### Data provided ###

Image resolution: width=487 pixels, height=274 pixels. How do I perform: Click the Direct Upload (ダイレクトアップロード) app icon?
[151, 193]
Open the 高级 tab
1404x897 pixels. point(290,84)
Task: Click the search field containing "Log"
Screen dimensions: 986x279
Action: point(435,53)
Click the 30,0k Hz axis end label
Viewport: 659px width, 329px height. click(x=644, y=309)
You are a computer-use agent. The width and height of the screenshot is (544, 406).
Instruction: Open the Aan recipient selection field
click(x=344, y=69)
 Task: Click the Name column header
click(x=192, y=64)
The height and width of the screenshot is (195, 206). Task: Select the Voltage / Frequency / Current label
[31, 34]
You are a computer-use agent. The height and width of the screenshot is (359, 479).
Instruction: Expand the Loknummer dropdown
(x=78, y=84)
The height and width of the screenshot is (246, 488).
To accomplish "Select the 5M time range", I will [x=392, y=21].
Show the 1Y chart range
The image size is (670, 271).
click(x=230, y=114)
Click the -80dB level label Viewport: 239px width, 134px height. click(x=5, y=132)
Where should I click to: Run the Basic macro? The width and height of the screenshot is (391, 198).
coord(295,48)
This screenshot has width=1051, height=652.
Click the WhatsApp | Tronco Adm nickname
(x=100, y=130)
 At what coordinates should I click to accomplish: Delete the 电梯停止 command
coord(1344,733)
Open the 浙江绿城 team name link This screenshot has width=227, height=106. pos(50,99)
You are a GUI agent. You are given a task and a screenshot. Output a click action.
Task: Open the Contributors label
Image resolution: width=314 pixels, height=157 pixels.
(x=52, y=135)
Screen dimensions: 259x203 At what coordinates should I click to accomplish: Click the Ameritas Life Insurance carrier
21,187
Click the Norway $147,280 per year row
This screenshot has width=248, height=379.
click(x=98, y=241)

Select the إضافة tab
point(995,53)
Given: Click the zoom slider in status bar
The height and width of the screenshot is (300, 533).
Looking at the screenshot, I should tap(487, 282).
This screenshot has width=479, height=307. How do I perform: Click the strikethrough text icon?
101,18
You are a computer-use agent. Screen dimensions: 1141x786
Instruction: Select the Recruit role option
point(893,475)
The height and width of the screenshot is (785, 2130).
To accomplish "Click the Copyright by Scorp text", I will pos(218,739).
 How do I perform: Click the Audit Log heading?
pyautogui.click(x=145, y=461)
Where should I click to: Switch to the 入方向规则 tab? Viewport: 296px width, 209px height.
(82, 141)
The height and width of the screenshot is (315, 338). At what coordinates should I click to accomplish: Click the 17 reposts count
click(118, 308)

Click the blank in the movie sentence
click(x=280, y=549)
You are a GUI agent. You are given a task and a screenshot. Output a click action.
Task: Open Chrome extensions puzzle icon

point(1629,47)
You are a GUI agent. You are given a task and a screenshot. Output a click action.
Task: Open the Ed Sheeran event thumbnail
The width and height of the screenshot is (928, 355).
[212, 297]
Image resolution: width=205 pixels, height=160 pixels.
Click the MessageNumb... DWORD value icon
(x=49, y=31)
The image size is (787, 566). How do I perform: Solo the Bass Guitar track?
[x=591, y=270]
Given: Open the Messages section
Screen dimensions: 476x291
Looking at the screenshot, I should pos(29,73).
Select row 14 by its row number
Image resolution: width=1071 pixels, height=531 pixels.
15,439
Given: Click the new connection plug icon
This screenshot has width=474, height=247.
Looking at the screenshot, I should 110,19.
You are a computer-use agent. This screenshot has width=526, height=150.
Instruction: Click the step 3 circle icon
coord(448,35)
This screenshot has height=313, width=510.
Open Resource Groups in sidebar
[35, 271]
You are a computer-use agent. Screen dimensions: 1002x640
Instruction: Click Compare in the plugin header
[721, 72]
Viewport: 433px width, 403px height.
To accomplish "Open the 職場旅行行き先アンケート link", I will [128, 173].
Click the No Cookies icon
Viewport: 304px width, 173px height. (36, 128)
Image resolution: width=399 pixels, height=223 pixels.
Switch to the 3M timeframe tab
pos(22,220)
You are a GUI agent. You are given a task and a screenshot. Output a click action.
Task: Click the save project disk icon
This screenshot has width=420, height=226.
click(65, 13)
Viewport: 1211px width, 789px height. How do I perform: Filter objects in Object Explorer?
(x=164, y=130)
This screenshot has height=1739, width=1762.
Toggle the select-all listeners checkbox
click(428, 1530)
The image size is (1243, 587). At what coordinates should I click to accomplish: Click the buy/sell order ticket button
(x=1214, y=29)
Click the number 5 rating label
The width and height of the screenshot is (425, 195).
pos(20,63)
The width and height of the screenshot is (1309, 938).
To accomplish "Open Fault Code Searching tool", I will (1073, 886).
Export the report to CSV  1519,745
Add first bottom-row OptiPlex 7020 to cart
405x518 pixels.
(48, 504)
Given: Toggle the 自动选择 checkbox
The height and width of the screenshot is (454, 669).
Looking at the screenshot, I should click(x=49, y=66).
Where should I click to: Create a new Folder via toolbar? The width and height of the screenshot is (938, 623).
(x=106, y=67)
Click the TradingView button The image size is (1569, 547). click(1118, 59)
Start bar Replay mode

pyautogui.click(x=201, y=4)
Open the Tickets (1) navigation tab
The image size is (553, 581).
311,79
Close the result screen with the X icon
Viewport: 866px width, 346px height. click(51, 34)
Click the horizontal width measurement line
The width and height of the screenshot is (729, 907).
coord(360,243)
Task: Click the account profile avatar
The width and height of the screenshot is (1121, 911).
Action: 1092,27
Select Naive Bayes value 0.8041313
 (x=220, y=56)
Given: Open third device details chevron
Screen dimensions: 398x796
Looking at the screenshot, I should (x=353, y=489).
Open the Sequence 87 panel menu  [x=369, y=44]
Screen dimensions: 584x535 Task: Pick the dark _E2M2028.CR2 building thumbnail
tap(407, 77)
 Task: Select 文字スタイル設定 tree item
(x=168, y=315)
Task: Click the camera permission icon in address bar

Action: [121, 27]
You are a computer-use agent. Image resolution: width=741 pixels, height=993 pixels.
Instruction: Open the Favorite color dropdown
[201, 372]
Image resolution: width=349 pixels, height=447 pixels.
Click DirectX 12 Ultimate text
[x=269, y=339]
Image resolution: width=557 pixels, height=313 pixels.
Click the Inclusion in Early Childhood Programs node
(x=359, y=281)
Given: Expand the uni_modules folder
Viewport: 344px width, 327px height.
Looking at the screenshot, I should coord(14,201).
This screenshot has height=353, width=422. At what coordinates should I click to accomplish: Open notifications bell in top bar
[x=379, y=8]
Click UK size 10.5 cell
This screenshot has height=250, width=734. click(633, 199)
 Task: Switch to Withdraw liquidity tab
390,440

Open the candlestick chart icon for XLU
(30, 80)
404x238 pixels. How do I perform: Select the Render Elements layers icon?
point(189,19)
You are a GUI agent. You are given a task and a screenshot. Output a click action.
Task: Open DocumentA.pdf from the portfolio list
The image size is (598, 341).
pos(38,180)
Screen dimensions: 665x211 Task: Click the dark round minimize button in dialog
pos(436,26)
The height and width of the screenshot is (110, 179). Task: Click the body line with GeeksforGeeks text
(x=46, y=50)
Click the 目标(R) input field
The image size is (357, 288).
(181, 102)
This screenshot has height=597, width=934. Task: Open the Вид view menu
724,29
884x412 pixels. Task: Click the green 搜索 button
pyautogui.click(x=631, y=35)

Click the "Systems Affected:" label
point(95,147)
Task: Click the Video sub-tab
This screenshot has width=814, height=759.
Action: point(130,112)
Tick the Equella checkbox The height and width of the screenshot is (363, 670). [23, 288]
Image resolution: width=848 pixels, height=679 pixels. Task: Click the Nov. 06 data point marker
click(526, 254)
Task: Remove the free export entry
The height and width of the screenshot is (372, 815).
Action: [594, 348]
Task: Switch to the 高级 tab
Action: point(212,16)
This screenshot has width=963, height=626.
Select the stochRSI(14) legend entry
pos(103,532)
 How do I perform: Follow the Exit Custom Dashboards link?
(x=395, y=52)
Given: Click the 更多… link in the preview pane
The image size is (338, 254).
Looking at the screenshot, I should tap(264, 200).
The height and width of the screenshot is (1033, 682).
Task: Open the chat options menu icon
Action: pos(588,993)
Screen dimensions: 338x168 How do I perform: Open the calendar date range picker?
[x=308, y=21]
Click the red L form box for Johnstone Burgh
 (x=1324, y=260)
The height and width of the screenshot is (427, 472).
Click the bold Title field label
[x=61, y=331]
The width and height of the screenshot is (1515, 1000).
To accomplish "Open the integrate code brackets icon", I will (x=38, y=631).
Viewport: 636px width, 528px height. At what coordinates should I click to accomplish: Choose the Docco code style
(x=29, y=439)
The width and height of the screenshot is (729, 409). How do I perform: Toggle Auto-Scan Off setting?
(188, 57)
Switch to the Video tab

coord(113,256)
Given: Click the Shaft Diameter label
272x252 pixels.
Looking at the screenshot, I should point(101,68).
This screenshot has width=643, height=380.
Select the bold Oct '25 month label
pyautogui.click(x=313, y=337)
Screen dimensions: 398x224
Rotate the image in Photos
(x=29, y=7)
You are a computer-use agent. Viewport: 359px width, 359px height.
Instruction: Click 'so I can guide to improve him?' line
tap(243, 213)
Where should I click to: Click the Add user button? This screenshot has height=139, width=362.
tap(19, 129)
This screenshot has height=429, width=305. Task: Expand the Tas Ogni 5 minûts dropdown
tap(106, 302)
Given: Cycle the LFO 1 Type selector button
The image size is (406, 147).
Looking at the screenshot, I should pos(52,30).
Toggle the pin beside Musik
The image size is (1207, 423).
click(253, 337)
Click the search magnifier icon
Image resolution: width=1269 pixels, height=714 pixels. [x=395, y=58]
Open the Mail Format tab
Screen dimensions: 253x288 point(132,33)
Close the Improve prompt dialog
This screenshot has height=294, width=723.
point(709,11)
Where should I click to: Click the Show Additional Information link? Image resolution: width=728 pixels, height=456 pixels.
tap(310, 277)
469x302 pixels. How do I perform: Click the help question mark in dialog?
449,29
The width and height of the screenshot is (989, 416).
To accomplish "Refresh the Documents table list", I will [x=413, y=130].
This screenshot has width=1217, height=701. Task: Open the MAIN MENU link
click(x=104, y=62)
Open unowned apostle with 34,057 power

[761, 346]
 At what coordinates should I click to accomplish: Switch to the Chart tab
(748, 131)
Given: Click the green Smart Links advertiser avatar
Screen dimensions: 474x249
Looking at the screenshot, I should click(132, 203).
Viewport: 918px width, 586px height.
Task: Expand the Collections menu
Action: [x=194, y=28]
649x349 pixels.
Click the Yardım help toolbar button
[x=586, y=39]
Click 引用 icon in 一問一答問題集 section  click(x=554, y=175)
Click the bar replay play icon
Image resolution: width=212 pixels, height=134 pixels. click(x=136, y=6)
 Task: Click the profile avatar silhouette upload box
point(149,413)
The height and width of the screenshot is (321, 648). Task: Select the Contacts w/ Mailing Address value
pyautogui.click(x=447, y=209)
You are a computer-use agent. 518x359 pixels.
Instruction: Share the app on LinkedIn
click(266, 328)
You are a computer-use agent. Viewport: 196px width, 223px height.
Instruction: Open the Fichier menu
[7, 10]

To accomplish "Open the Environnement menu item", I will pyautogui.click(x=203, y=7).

###

:: What you have to do ::
Extract every line from the rows above that contains the string "Viewport", matching case exactly.

:: Written answer ::
Viewport: 659px width, 329px height. click(x=644, y=309)
Click the -80dB level label Viewport: 239px width, 134px height. click(x=5, y=132)
Where should I click to: Switch to the 入方向规则 tab? Viewport: 296px width, 209px height.
Viewport: 433px width, 403px height.
Viewport: 304px width, 173px height. (36, 128)
Viewport: 1211px width, 789px height. How do I perform: Filter objects in Object Explorer?
Viewport: 866px width, 346px height. click(51, 34)
Viewport: 344px width, 327px height.
Viewport: 636px width, 528px height. At what coordinates should I click to accomplish: Choose the Docco code style
You are a computer-use agent. Viewport: 359px width, 359px height.
Viewport: 918px width, 586px height.
You are a computer-use agent. Viewport: 196px width, 223px height.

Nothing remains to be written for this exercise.